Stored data
++++++++++++++++++++
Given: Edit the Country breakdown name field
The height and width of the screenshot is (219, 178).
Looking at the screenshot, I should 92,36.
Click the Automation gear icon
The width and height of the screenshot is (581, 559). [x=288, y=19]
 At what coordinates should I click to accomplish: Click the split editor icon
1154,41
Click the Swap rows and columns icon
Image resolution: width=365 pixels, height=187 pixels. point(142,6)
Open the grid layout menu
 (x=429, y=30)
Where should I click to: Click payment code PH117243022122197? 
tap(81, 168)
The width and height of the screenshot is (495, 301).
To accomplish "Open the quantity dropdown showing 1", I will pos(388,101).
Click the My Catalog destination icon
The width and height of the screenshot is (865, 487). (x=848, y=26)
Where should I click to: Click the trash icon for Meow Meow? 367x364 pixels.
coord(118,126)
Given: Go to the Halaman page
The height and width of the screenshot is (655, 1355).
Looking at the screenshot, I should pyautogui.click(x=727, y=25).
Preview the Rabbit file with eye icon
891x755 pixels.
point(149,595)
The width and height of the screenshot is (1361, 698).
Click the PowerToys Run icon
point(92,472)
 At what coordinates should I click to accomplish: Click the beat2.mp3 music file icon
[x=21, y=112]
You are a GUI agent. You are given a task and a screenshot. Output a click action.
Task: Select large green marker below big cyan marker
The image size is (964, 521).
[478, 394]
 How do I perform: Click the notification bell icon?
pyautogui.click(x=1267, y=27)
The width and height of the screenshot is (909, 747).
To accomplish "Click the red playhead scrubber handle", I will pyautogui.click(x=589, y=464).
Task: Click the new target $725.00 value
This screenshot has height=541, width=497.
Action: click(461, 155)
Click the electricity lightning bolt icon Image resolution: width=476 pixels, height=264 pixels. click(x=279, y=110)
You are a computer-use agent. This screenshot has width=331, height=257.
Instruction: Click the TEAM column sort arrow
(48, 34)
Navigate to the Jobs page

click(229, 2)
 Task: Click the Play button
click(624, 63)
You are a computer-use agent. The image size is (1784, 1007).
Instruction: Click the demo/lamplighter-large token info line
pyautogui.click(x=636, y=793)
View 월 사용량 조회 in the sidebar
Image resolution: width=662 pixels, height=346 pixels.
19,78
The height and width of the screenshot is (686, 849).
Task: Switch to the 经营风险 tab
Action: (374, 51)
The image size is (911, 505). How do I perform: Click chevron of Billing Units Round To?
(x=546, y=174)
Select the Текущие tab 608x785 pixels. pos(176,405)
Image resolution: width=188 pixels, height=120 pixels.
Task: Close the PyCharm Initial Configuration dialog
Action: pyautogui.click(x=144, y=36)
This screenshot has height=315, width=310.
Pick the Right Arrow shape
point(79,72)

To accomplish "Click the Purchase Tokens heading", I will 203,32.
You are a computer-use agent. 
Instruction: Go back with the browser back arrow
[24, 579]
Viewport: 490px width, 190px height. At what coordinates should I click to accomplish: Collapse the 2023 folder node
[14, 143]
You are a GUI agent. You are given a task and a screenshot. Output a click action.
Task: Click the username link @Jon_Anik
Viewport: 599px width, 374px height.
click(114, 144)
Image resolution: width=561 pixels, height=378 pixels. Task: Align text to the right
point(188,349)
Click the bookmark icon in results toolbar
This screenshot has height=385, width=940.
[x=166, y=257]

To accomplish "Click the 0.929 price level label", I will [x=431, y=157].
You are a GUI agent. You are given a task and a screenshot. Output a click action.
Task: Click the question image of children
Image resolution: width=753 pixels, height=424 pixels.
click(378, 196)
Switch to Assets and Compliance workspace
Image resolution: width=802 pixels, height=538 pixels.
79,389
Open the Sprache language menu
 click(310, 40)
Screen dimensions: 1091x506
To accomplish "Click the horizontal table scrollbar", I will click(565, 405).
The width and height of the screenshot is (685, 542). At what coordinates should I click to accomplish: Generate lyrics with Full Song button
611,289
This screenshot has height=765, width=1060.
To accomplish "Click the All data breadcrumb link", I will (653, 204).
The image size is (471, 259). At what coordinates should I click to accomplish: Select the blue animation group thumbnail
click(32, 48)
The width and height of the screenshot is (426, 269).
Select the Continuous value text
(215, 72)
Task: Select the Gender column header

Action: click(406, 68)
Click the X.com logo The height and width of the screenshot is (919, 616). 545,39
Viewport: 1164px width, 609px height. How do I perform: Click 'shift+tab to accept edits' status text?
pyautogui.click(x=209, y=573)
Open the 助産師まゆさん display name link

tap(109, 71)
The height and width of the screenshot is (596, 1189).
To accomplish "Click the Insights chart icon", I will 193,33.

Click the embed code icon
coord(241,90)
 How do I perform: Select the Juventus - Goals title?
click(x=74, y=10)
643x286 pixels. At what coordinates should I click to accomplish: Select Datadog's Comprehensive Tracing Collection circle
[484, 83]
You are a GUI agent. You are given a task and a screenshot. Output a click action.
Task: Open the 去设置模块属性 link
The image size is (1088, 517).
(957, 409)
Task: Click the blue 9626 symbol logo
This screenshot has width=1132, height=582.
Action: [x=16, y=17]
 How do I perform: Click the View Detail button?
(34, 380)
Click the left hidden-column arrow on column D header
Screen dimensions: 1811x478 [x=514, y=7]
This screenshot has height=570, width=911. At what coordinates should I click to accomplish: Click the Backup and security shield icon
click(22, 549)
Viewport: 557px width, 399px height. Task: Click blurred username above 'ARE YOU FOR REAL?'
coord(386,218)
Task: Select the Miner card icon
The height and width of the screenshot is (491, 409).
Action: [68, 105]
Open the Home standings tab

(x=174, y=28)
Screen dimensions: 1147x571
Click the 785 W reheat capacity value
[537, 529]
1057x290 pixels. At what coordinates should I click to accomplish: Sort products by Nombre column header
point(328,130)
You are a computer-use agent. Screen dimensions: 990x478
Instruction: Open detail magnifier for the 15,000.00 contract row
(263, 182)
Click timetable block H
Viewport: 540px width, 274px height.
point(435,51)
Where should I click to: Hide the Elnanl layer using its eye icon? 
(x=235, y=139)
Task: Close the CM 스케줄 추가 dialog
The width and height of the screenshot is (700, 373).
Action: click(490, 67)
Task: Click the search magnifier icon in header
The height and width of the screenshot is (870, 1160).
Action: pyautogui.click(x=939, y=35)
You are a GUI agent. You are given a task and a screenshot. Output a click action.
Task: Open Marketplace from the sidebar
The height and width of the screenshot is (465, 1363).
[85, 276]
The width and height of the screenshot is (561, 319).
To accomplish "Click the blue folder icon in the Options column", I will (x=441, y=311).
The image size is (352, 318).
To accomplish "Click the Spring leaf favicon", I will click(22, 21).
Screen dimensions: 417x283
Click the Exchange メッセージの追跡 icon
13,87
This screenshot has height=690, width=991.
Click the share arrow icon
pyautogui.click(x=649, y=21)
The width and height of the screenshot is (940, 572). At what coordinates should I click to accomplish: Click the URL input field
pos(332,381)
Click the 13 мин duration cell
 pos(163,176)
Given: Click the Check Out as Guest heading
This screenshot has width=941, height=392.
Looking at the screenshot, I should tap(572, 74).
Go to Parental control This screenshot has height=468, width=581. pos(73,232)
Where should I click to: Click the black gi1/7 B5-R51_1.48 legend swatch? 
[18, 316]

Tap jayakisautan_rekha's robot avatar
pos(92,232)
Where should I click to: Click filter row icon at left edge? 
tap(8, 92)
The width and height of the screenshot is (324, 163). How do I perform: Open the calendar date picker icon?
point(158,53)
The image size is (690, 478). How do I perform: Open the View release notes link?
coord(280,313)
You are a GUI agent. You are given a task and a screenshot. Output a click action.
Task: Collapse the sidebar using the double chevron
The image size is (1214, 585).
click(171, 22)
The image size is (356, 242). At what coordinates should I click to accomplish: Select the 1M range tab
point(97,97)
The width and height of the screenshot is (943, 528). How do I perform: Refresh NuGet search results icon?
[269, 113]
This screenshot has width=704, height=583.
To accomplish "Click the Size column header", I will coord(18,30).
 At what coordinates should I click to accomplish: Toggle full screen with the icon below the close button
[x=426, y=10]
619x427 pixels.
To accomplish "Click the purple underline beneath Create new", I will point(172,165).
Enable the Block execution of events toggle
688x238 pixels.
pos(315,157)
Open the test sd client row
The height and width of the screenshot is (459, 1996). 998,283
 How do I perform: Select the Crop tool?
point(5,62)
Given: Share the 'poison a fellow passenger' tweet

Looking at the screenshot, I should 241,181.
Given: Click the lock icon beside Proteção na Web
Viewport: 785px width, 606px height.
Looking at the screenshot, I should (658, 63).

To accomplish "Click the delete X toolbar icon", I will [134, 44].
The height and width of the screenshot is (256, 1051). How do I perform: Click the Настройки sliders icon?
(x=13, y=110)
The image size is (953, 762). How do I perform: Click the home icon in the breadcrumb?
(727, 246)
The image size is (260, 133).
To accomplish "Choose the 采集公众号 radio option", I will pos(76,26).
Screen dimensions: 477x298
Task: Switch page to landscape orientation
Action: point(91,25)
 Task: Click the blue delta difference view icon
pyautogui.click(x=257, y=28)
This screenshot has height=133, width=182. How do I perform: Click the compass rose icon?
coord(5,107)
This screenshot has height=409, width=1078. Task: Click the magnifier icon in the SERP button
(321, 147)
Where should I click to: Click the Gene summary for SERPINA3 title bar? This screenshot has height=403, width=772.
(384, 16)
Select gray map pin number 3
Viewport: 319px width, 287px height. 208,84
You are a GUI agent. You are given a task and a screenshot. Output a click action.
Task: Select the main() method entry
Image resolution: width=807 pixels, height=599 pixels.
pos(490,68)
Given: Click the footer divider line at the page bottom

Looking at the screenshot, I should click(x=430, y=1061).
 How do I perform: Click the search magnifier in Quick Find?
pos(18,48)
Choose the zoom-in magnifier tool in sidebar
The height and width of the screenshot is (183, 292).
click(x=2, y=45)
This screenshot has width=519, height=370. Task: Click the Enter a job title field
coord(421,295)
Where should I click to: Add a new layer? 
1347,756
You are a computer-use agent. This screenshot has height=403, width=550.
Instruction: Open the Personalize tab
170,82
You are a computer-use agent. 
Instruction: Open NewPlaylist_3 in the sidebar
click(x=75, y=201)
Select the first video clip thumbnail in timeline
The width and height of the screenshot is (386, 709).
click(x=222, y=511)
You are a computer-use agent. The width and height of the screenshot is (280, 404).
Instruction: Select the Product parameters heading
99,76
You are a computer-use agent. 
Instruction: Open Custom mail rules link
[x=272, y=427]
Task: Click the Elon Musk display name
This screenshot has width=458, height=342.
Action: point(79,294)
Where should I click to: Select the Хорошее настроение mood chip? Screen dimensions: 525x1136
++++++++++++++++++++
→ **BRIEF**:
Nothing should appear in the answer except the lines from the one containing "Instruction: Open NewPlaylist_3" to the end of the data above, reproduced exactly.

→ **TASK SOLUTION**:
Instruction: Open NewPlaylist_3 in the sidebar
click(x=75, y=201)
Select the first video clip thumbnail in timeline
The width and height of the screenshot is (386, 709).
click(x=222, y=511)
You are a computer-use agent. The width and height of the screenshot is (280, 404).
Instruction: Select the Product parameters heading
99,76
You are a computer-use agent. 
Instruction: Open Custom mail rules link
[x=272, y=427]
Task: Click the Elon Musk display name
This screenshot has width=458, height=342.
Action: point(79,294)
Where should I click to: Select the Хорошее настроение mood chip? Screen dimensions: 525x1136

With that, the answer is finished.